With identical model, identical system prompt, and identical user input, you will get the same output from the API. Your conversation history can be even better than ChatGPT after many turns if you want to pay the extra amount for submitting maximum chat possible along with every new question.

Thanks for the answer. I am still not clear on why the content accuracy for the same question using the same GPT model will be different in Chat and API mode. Also, I tried output at different temperatures on API but the content was inaccurate in all scenarios.

Hi, could you share the prompt you used?

I’m happy to do some testing on this.

Sure. This is the question that I used. Result from Chat version was option 1 and the result from API version was All of the above,

Which of the following is a development function of Securities and Exchange Board of India?

  1. Training of intermediaries of the securities market
  2. Promotion of fair practices and code of conduct in the securities market
  3. Undertaking steps for investor protection
  4. Prohibition of fraudulent and unfair trade practices

I just ran this in chatgpt 3.5 and got

and this for the API

Which basically seem identical, note the Max tokens length of 1000 and Temp of 0.7 in the API a shorter length such as 256 may result in a smaller completion and a much lower or higher temp can result in different answers.

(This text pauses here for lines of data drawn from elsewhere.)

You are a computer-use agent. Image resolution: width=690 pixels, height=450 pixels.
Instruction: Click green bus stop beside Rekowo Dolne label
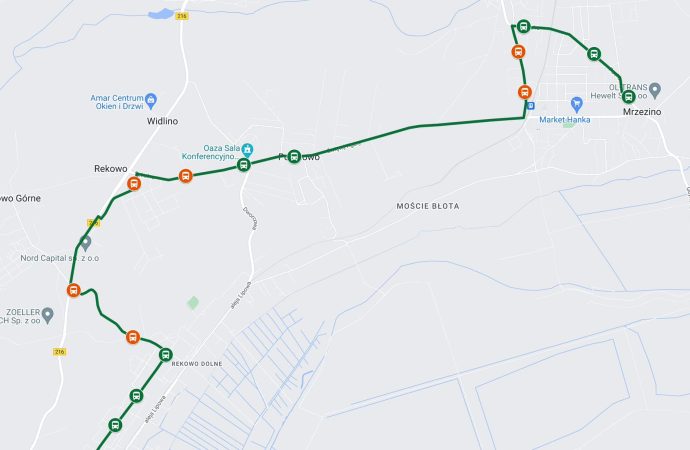click(165, 355)
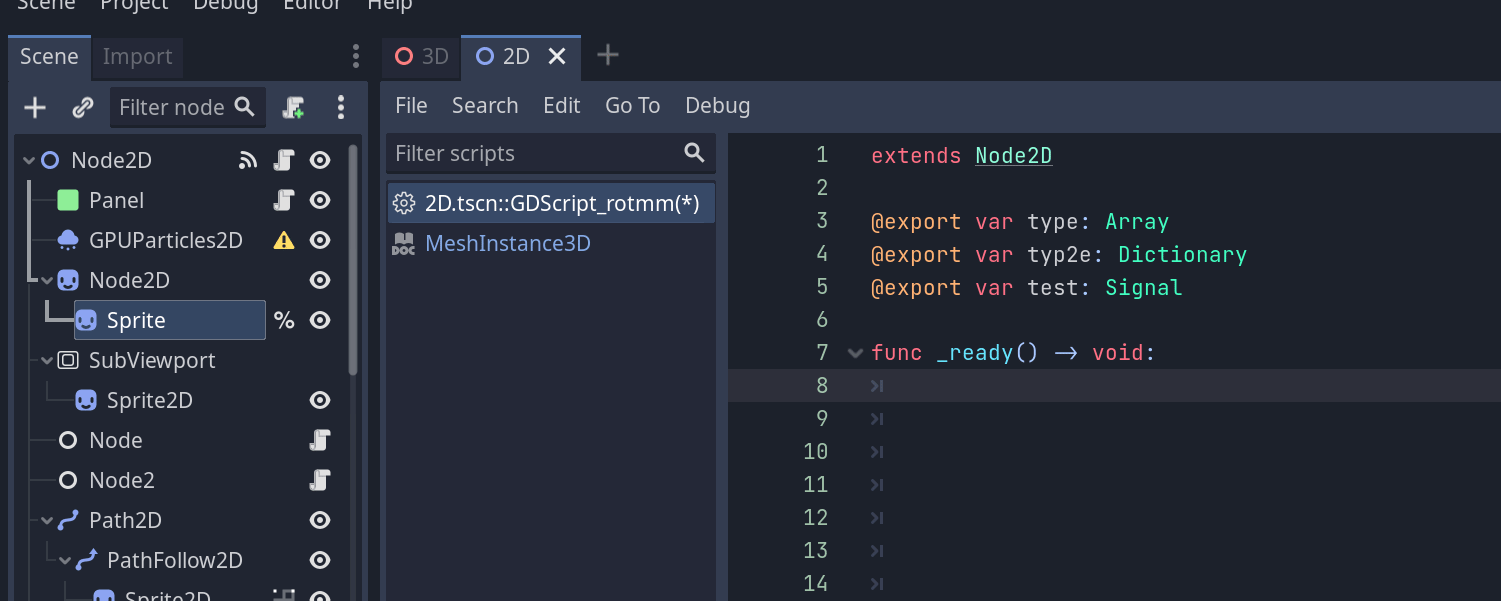Click the underlined Node2D link on line 1
Image resolution: width=1501 pixels, height=601 pixels.
tap(1013, 155)
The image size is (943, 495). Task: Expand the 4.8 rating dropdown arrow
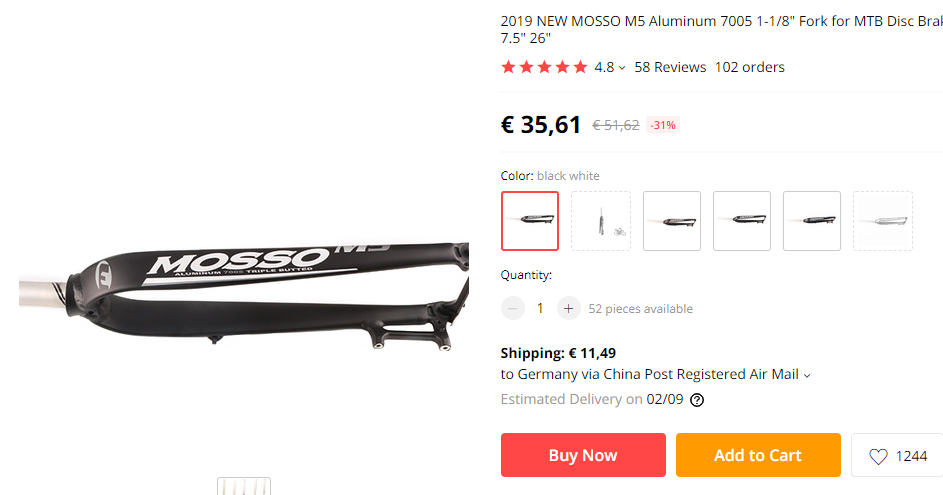[x=622, y=68]
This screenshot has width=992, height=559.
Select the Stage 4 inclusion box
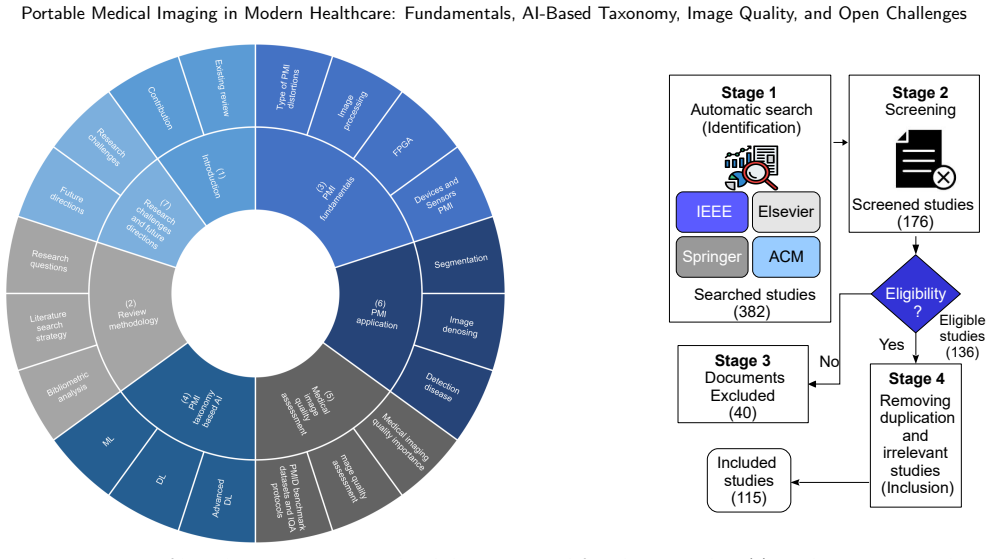(915, 436)
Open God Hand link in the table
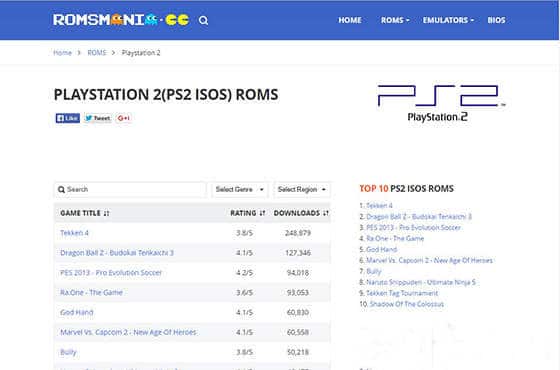Screen dimensions: 560x370 click(x=77, y=312)
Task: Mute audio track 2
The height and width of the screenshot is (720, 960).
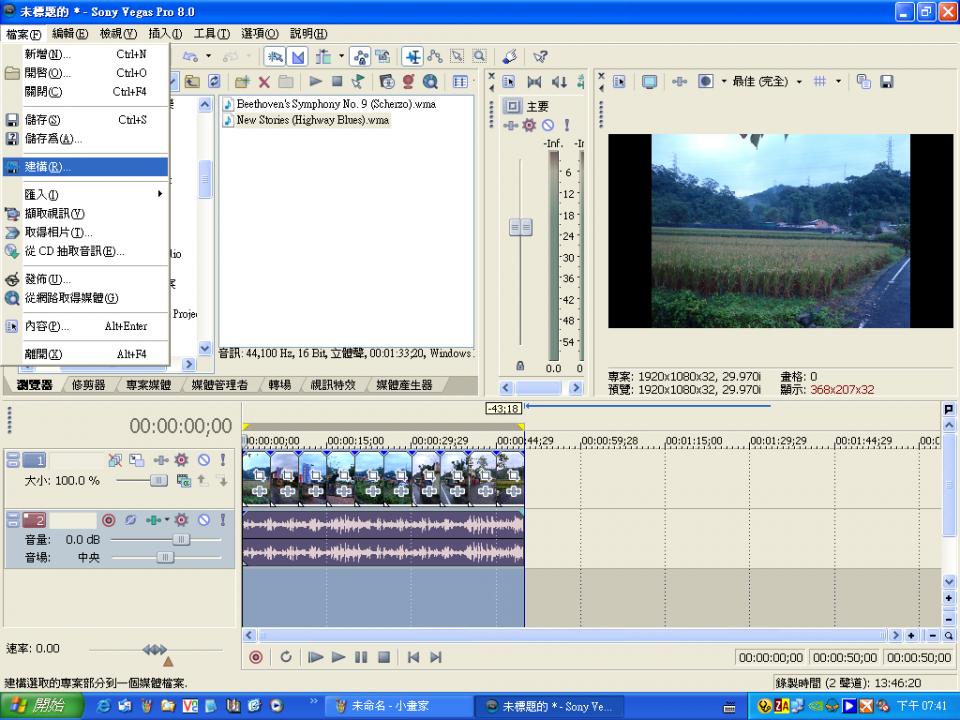Action: 203,520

I inspire a better answer:

Describe development functions of the Securities and Exchange Board of India in each of these areas (note those non-applicable):

  • Training of intermediaries of the securities market,
  • Promotion of fair practices and code of conduct in the securities market,
  • Undertaking steps for investor protection,
  • Prohibition of fraudulent and unfair trade practices.

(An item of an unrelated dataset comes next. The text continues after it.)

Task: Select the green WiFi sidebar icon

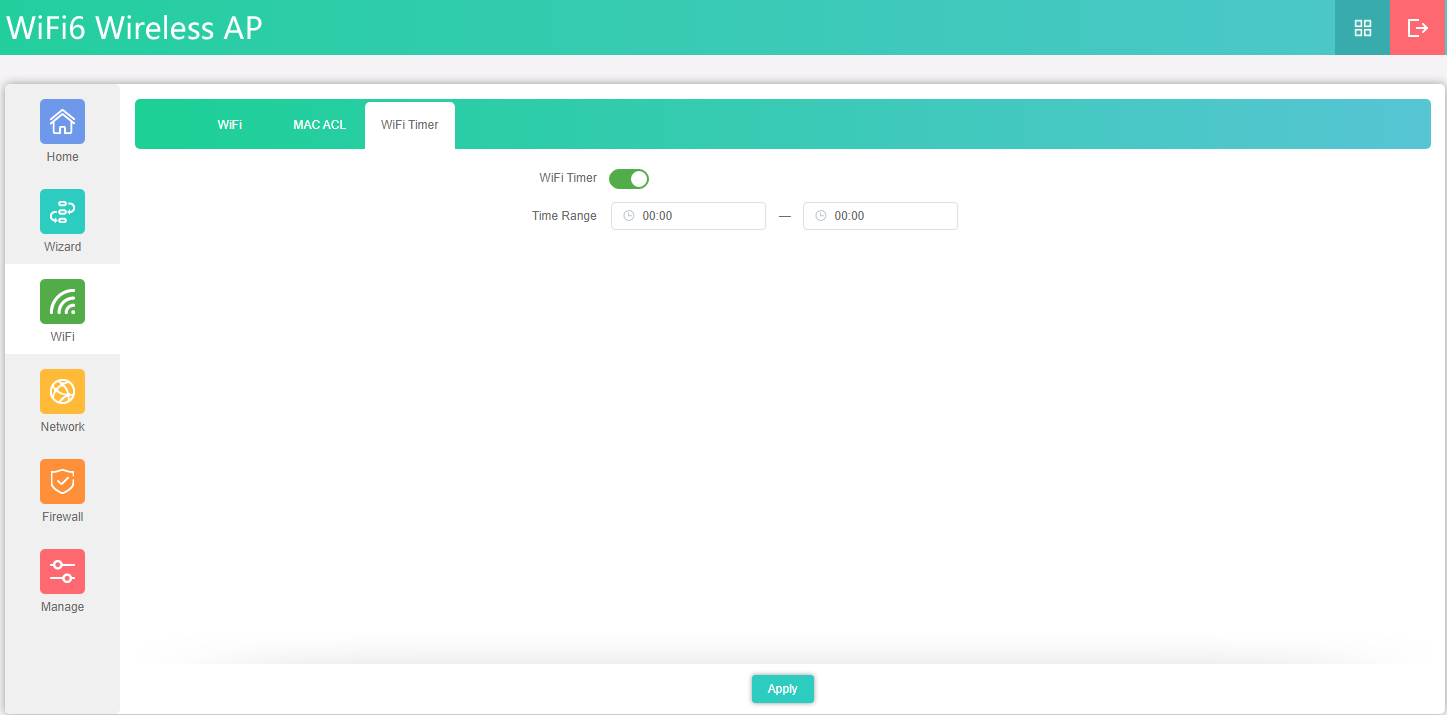Action: point(62,301)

ChatGPT, which is the one producing unreliable words within the same form because of its temperature:

API, ChatGPT’s system prompt, Temp 0.1

1 Like

This was my mistake try to bring detial resulosion
and try to Connect youre API key to some AGI project on github that you like (i like super agi from good resons you can mix local models with GPT and create some thing really good and more efficient from cost )

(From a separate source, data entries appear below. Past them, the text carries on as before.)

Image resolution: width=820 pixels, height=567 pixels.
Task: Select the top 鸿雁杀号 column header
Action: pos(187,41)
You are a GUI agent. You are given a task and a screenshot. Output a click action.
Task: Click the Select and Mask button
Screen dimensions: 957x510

after this try to implement advise that i get yesterday from @jochenschultz
make micro service agant one task to eche agant not more that tiny task
make a lot of them and you achive a lot more in that way

i you use it (3.5) good its can bring you a lot more than you think you can get
when i will have more result maybe i write post that try to explain how to make the must from 3.5 model

Thanks for the answer. My answer from GPT 3.5 was different. Here is the snapshot.

Thanks. This is helpful. Do you think temperature for academic content should be between 0.2-0.5? What other parameter can impact the output?

Oh yeah, if it’s for Q&A where there is a “correct answer”, the temperature should be close to 0. In many situations we just set it to 0, where it’s much easier to debug.

Chat tends to have very high temperature as you want it to be interesting, creative and surprising.

But this sounds like more of a problem with GPT-3.5 rather than the differences in the API. The questions are not easy - I’d get them wrong too. You can look at the difference in performance here: GPT-4

ChatGPT scores roughly 50% on business questions, while GPT-4 is closer to 70%. Still not very high; it’s likely the training is not very good. You might want to look into those “Chat with PDF” kind of tool, which answer based on a reference.

Thanks. I agree that lower temperature will help.
Now I got the access to GPT 4 API. The issue that I encountered with 3.5, the same issue persists in GPT 4 as well. API and chat version are providing different answers.